- PROBLEM STATEMENT -
Could you return, exactly as written, every line from the one containing "Instruction: Click the back arrow beside 创建作品" through the last line of the entries below, leaving out the pictures?

- DATA PROVIDED -
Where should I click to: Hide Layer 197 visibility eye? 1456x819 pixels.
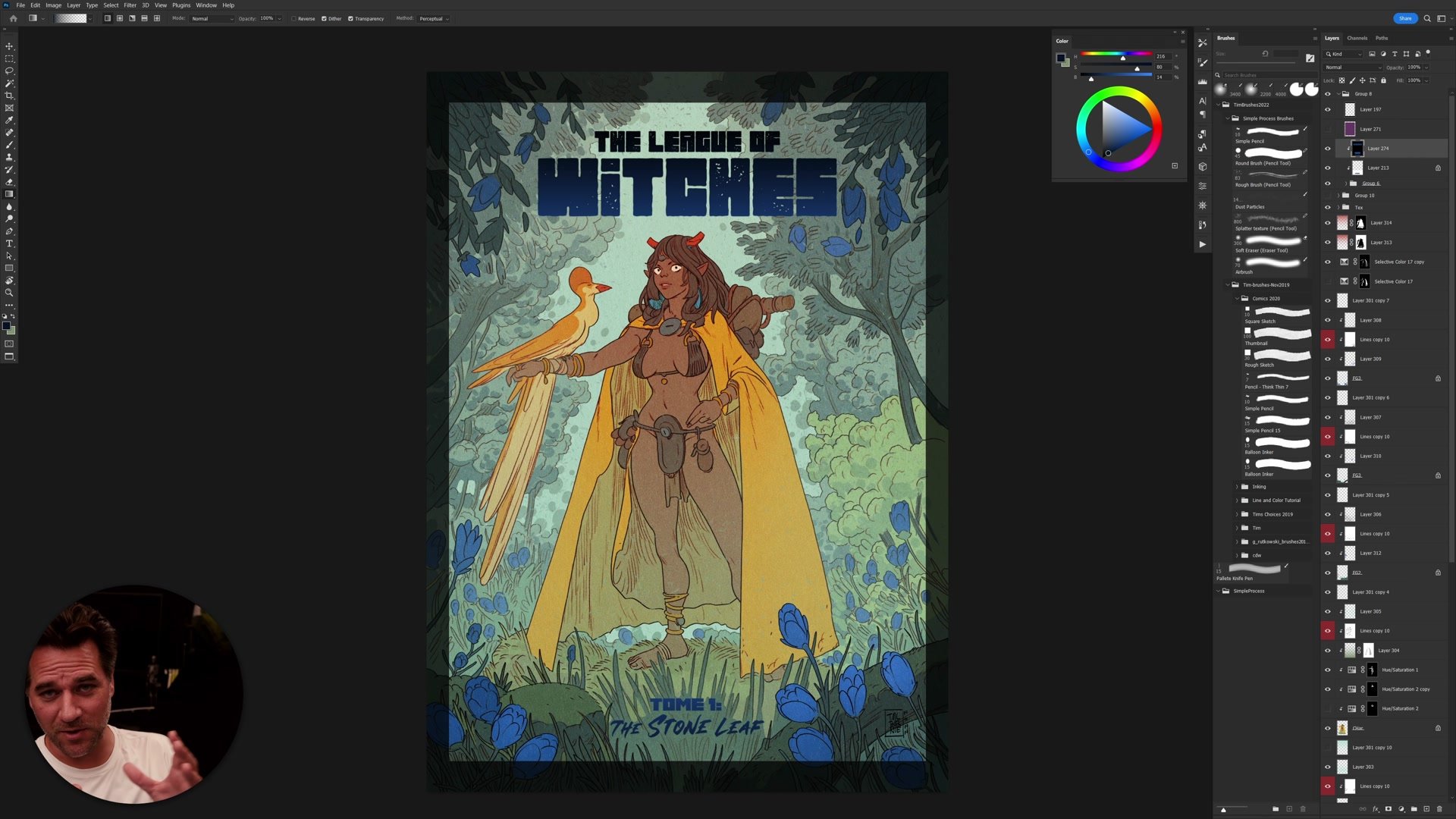pos(1327,109)
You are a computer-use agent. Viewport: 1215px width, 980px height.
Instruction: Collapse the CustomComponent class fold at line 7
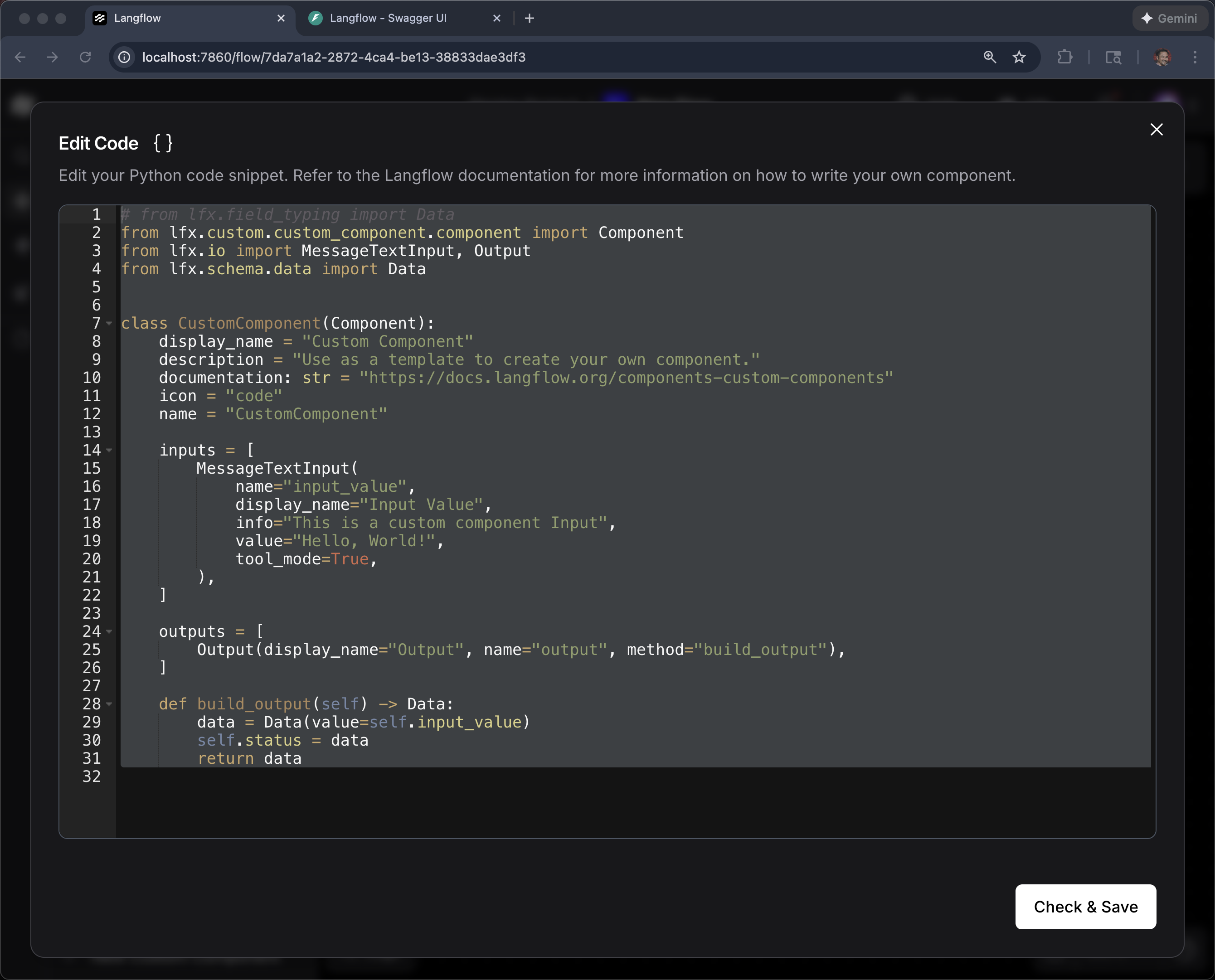click(x=109, y=323)
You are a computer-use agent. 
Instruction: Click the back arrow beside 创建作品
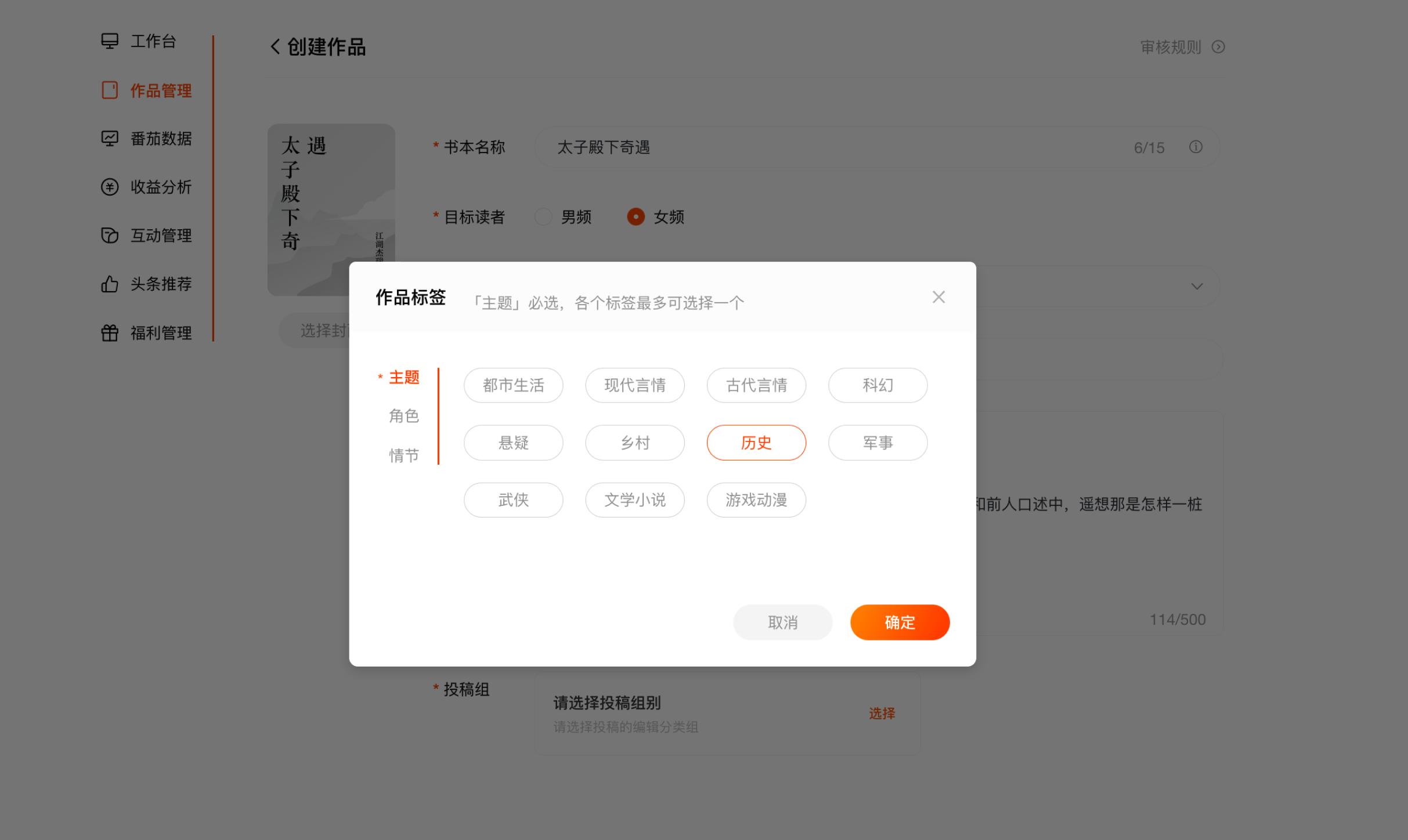(x=274, y=47)
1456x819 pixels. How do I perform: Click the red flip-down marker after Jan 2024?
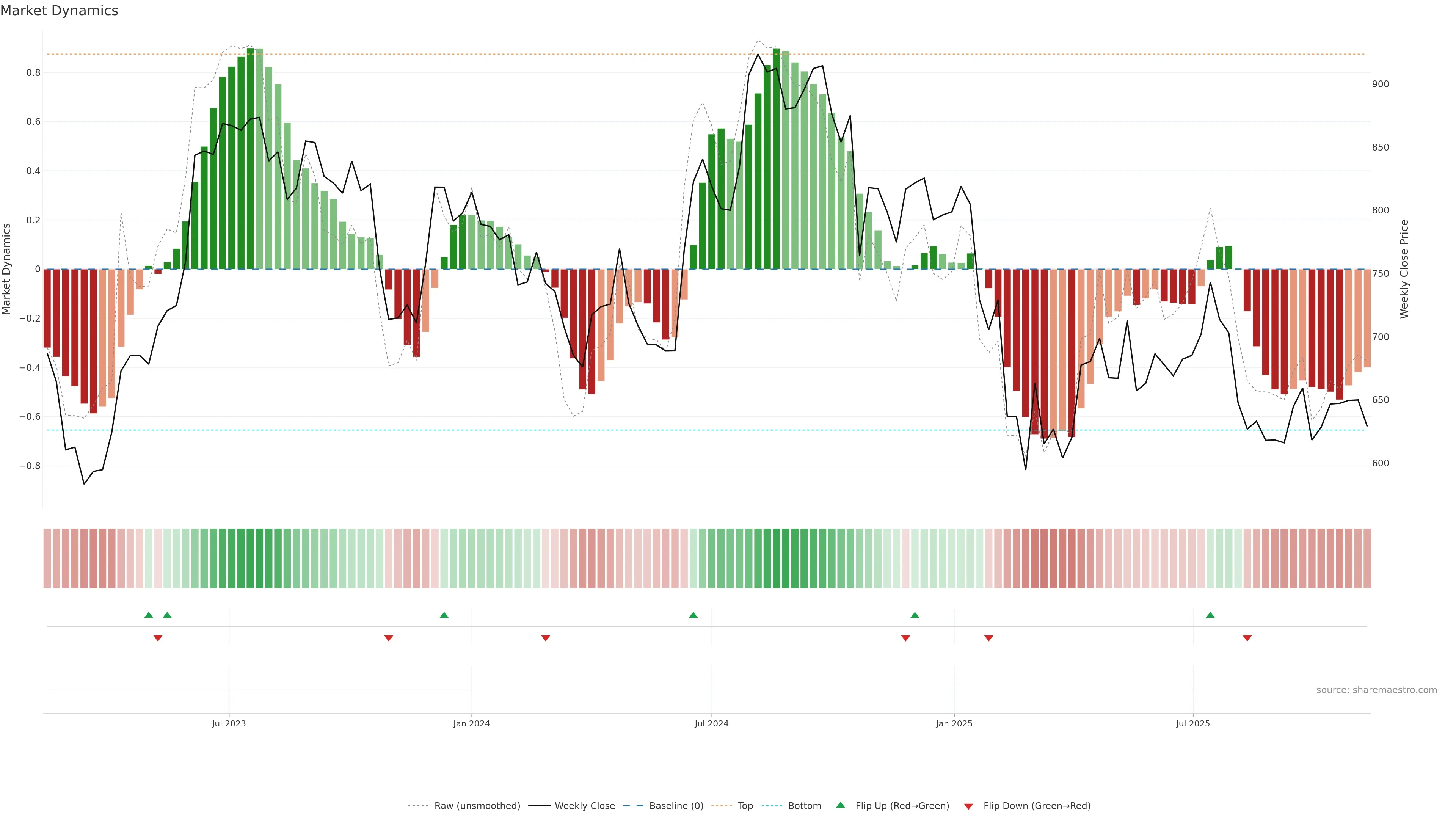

- OUTPUT -
Instruction: Click the back arrow beside 创建作品
(x=274, y=47)
1456x819 pixels. How do I perform: Click the red flip-down marker after Jan 2024?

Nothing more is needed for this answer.